Required work: The copy should hold only the line containing "Task: Click the master volume slider handle" and the lines after it through the end of the material, each exact, with no pictures.

Data for the task:
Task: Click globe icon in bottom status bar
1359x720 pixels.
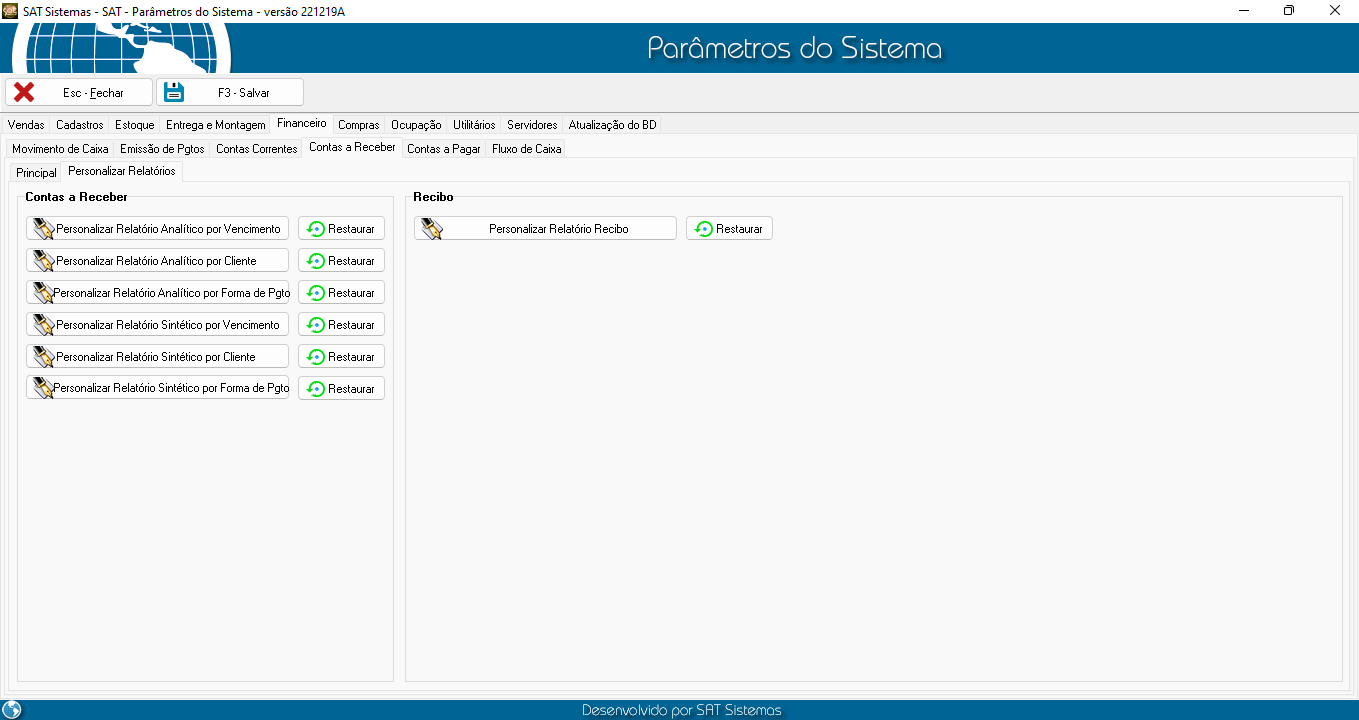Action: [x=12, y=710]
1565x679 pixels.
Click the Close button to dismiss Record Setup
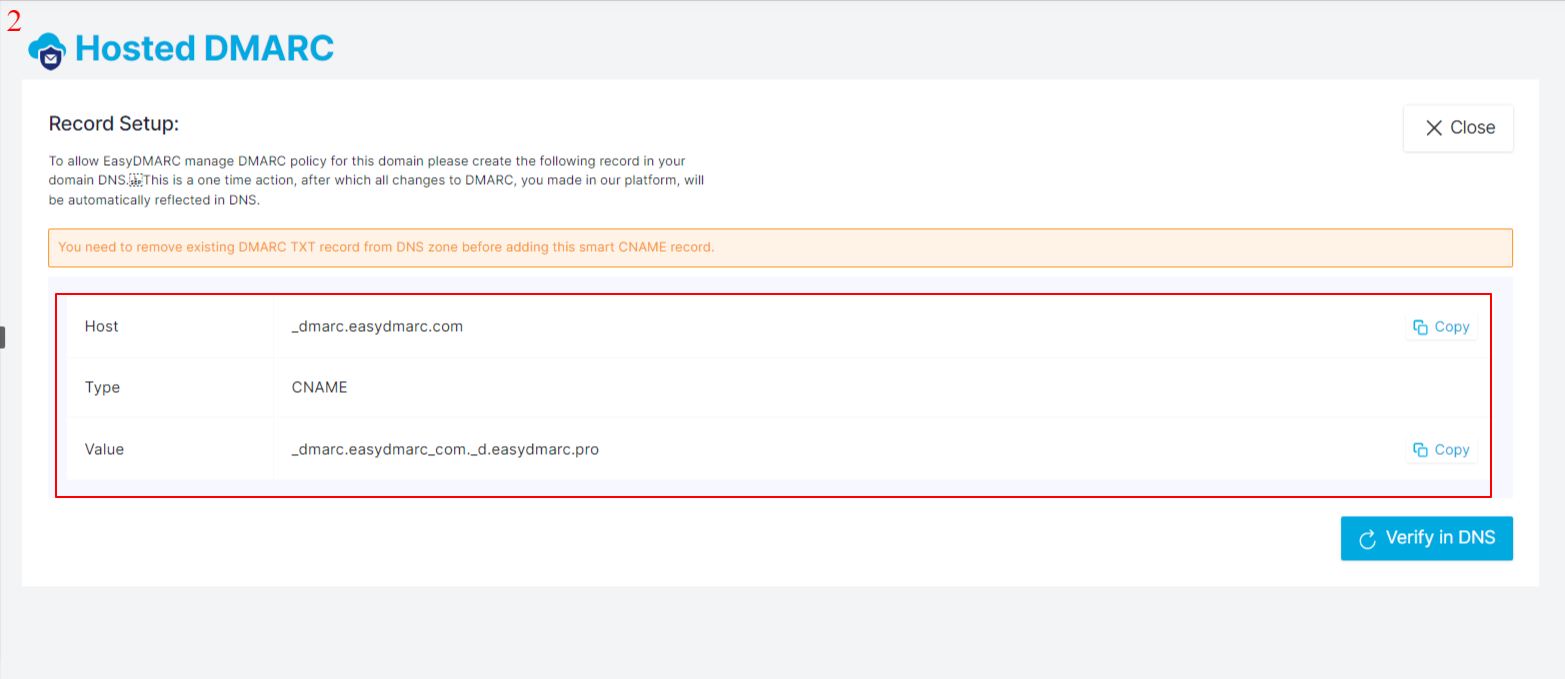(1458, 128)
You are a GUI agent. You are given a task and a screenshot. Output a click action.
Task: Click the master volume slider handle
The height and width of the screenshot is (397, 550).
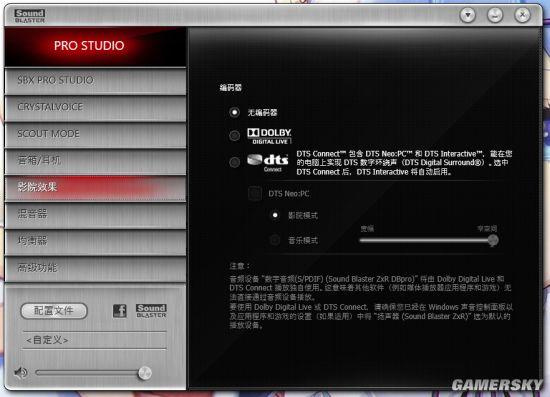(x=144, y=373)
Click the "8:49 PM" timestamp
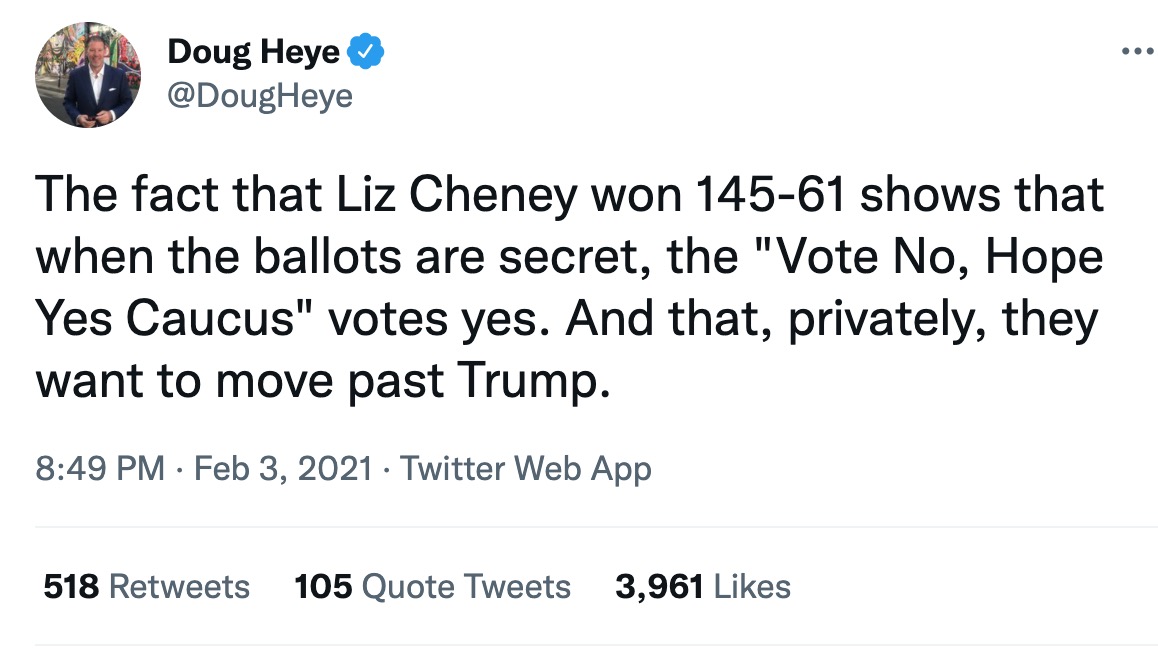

Response:
Task: Click the master volume slider handle
The height and width of the screenshot is (397, 550).
(x=144, y=373)
Click the "8:49 PM" timestamp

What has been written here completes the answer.